-------- Passage

4.2.2 The Hon’ble Court took note of the method of calculation by the ITO and both the Hon’ble Judges passed separate orders and held that whether tax paid by employer is perquisite or not depends on terms of the agreement as to whether the employer has agreed to pay tax-free salary. Thereafter, on the facts of the case, both the judges held that tax paid by the employer is perquisite but disapproved of the method of calculation adopted by the ITO. The orders of lower authorities were quashed and refund was granted. Therefore, if the above proposition is applied to the facts of the present appellants, the theory of multi-stage grossing is liable to be rejected.

4.3 CIT v. Dennis (HD) 135 ITR 1 (Bom): In this case, the employee’s case was reopened to include tax paid by the employer in salary for determining the value of rent-free accommodation. In this case, it was held that tax paid by the employer is ‘perquisite’ by virtue of Section 17(2)(iv) but reopening proceeding was quashed on a different footing. In this case also, neither it was held that tax paid by the employer is monetary perquisite nor that the tax liability should be determined by multiple-stage grossing up process. Therefore, reliance on this judgment was also misplaced.

4.4 Shri Tulsiyan also referred to the case of T.P.S. Scott v. CIT 232 ITR 475 (Del). We shall consider the said case at the appropriate stage hereinafter.

12. In the background of above decisions, Shri Tulsiyan drew our attention to provision of Clause (10CC) of Section 10 introduced in the Statute by Finance Act, 2002 w.e.f. 1.4.2003:

10. In computing the total income of a previous year of any person, any income falling within any of the following clauses shall not be included

x x x x x x x

(10CC) in the case of an employee being an individual deriving income in the nature of a perquisite, not provided for by way of monetary payment, within the meaning of Clause (2) of Section 17, the tax on such income actually paid by his employer, at the option of the employer, on behalf of such employee, notwithstanding anything contained in Section 200 of the Companies Act, 1956 (1 of 1956).

He, thereafter, drew our attention to provision of Section 17(2) defining ‘perquisite’ in an inclusive definition, setting out different types of benefits which are treated as perquisites and added to salary income of the assessee. He specifically drew our attention to Clause (iv), which according to him is most important and would clinch the issue. The said clause is as under:

(iv) any sum paid by the employer in respect of any obligation which but for such payment, would have been payable by the assessee.

13. Shri Tulsiyan further pointed out that neither monetary nor nonmonetary perquisites are defined in the Act. Therefore, we are to understand the meaning, purpose and intention of Clause (10CC) of Section 10 through phraseology it has used and the intention with which it was introduced. Shri Tulsiyan thereafter drew our attention to Memorandum explaining provisions introduced in Finance Bill, 2002 with reference to new Clause 10(10CC). The heading and other relevant provisions are as under:

Scheme for taxation of perquisites simplified with employer given option to pay tax on behalf of employees

64.1 Under the existing provisions of Section 192 of the Income-tax Act, 1961, an employer is required to deduct tax at source on income under the head “salaries”, inclusive of the value of perquisites. In case, such tax is paid by an employer on behalf of an employee, the same being in the nature of an obligation which, but for such payment, would have been payable by the employee, is considered a perquisite, and is chargeable to tax.

----------------

▶ Parts of the exercise:
[1] Write out the excerpt on tax paid by employers word for word, starting at "4.4 Shri Tulsiyan" and ending at "appropriate stage hereinafter.".
[2] Continue the excerpt on tax paid by employers from where it stops.

-------- Extracted material

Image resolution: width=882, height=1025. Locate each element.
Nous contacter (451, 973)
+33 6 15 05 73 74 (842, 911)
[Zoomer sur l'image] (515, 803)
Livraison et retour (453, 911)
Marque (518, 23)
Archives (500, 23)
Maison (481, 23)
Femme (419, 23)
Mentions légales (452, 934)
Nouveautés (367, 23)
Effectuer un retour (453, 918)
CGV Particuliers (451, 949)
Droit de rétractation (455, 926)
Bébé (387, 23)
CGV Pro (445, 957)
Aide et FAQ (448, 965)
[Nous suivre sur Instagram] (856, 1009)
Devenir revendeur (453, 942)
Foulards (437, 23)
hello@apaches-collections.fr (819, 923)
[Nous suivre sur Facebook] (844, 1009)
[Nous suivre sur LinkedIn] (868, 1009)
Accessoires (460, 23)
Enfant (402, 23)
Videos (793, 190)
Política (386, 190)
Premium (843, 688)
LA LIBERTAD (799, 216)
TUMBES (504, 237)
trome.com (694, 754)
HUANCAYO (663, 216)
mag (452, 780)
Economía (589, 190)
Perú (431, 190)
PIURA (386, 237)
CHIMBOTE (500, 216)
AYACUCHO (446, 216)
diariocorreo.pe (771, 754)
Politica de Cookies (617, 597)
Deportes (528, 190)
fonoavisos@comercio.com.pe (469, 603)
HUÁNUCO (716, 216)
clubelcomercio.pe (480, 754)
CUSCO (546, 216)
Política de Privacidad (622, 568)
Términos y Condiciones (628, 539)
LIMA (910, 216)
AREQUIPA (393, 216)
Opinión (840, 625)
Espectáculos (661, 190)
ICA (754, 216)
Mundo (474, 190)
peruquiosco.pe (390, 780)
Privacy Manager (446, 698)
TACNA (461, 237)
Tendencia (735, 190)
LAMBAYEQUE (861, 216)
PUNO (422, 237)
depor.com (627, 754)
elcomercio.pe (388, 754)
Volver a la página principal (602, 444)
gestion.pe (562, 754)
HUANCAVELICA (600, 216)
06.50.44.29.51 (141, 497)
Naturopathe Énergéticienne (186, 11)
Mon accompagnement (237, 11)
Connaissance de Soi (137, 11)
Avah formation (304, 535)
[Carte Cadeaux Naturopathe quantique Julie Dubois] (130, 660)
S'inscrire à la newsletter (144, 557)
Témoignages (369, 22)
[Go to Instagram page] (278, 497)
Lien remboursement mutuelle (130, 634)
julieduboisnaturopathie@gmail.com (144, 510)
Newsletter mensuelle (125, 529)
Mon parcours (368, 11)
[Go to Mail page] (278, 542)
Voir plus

----------------

▶ Responses to the tasks:
[1]
4.4 Shri Tulsiyan also referred to the case of T.P.S. Scott v. CIT 232 ITR 475 (Del). We shall consider the said case at the appropriate stage hereinafter.

[2]
64.2 The Finance Act, 2002 provides for a new scheme of taxation of perquisites, wherein an employer has been given an option to pay tax on the whole or part-value of perquisite (not provided for by way of monetary payments), on behalf of an employee, without making any deduction from the income of the employee.

64.3 To bring into effect this new scheme, a new Clause (10CC) has been inserted in Section 10, to exempt the amount of tax actually paid by an employer, at his option, on the income in the nature of a perquisite, (not provided for by way of monetary payment) on behalf of an employee, from being included in perquisites.

64.4 Such tax paid by the employer shall not be treated as an allowable expenditure in the hands of the employer under Section 40 of the Income-tax Act, 1961.

64.5 The amendments will take effect from Ist April, 2003 and will, accordingly, apply in relation to the assessment year 2003-04 and subsequent years.

64.6 Necessary changes in various provisions of Chapter-XVII relating to collection and recovery of taxes have been made to give effect to the new scheme. Amendment in Section 192 has also been made, so as to provide that an employer shall have an option to pay tax on behalf of an employee, without making any deduction from his income, on the income in the nature of perquisites, (not provided for by way of monetary payment). The employer shall, also continue to have the option to deduct the tax on whole or part of such income.

Shri Tulsiyan emphasized that consequent changes were made in Sections 195A, 198, 199, 200 and 203 which are highlighted in the above Memorandum. All the above amendments will take effect from Ist June, 2002.

14. Shri Tulsiyan again drew our attention to provisions of Section 10(10CC) and emphasized that important words and expression used and required consideration by the Special Bench are as to what is the interpretation of expression “a perquisite, not provided for by way of monetary payment”. Further words required to be understood are “provided for by way of. In his view payment of tax by employer on behalf of the employee is a perquisite. The controversy is whether it is in the shape of monetary payment to the employee. According to Shri Tulsiyan the expression “provided for” means to make something ready or to do something necessary for a benefit. Shri Tulsiyan gave examples that you make provision for family or your staff or children and so on and, therefore, it will be stated that family or staff is provided for. Likewise Under Section 10(10CC) the monetary payment should be provided for the employees. It should be employee who is provided for by way of monetary payment within the meaning of Clause (2) of Section 17. It should be actual money payment to the employee and not money’s worth. In other words if some monetary benefit is directly or indirectly received by the assessee which has money’s worth, the same is not a monetary payment. It was further submitted that the distinction between a provision by way of monetary payment and other provision not by way of monetary payment has to be seen and kept in view. The provision under consideration only excludes from exemption “perquisites” involving payment of money directly to the employees for a specific amenity or benefit. The Legislature wanted to exempt non-monetary perquisites allowed to the employee by the employer under the provision.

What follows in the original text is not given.